US20120070328A1

US20120070328A1 - Vane Pump

Info

Publication number: US20120070328A1
Application number: US12/947,065
Authority: US
Inventors: Hang Cheol Cho; Jin Young Hwang; Seok jin Kim
Original assignee: Hyundai Motor Co
Current assignee: Hyundai Motor Co
Priority date: 2010-09-17
Filing date: 2010-11-16
Publication date: 2012-03-22
Also published as: CN102410213A; KR20120030197A; DE102010060708B4; CN102410213B; US8398388B2; DE102010060708A1; KR101220371B1

Abstract

A vane pump may include an oval fixed portion of which an outer circumference may be oval, a rotation ring that may be rotatably disposed outside of the oval fixed portion with a gap and in which blade slots may be formed in a predetermined depth along a circular interior circumference of the rotation ring at a predetermined interval from each other, blades of which one end thereof may be slidably inserted into the blade slots respectively and of which the other end slidably contacts an outer surface of the oval fixed portion, an elastic member coupled to the rotation ring and elastically pushing the blades towards the oval fixed portion, and a drive portion connected to the rotation ring and rotating the rotation ring such that oil may be sucked through an expanding space that may be formed between at least two of the blades and oil may be pumped through a shrinking space that may be formed between at least two of the blades.

Description

CROSS-REFERENCE TO RELATED APPLICATION

The present application claims priority to Korean Patent Application No. 10-2010-0092061 filed in the Korean Intellectual Property Office on Sep. 17, 2010, the entire contents of which are incorporated herein by reference.

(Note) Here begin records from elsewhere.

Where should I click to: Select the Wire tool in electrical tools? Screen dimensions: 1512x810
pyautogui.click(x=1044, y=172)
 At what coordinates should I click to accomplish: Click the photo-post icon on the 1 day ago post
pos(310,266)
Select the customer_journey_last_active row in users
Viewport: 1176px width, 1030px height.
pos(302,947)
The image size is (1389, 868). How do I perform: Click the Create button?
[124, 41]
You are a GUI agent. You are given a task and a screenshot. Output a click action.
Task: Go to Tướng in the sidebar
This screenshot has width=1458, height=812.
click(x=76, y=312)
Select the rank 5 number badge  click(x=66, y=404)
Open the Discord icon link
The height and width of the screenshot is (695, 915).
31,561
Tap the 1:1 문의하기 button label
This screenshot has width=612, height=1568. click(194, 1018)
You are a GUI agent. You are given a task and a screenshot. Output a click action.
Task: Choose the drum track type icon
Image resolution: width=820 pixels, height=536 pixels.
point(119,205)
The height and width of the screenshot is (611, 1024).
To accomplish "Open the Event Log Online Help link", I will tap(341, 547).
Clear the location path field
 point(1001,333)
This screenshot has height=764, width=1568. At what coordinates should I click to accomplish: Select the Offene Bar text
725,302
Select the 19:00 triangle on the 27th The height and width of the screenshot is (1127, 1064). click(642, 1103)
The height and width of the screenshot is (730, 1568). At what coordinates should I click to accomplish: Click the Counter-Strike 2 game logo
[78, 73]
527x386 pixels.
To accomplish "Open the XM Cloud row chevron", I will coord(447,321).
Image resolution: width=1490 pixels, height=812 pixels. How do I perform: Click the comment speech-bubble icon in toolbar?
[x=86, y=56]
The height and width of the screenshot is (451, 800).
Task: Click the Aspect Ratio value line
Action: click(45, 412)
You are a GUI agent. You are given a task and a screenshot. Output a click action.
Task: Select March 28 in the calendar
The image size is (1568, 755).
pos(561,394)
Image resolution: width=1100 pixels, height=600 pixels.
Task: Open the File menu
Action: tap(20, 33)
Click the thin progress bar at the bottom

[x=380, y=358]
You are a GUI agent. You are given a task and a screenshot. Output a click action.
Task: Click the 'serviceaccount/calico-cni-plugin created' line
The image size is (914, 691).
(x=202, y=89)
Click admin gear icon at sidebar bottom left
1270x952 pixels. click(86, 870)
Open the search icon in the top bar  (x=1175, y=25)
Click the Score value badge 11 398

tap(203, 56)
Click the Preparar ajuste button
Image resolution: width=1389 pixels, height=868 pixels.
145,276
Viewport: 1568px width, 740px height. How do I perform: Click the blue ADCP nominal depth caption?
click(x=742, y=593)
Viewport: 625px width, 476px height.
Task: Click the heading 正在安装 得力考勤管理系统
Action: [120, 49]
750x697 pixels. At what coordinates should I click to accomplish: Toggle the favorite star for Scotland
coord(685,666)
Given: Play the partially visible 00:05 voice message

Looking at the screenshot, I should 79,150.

BACKGROUND OF THE INVENTION

1. Field of the Invention
The present invention relates to a vane pump that is mounted to various kinds of devices including a transmission and an engine so as to efficiently supply components with oil.
2. Description of Related Art
Due to the high price of oil and CO2 emission problems, there is a high demand to develop environmentally friendly vehicles. Advanced automobile makers have been researching so as to achieve the above objects.
Particularly, transmission efficiency of a gear box of an engine is to be essentially improved so as to reduce fuel consumption, wherein a hydraulic pump is one of main factors of energy loss.
Recently, a vane pump has been applied so as to reduce a load loss of a hydraulic pump, and a chain that is connected to an engine is used to drive the vane pump indirectly.
Meanwhile, when the chain is used to rotate the blades of the vane pump, the noise and vibration is strong, the chain component must be added, and energy is lost during power delivery.
The information disclosed in this Background of the Invention section is only for enhancement of understanding of the general background of the invention and should not be taken as an acknowledgement or any form of suggestion that this information forms the prior art already known to a person skilled in the art.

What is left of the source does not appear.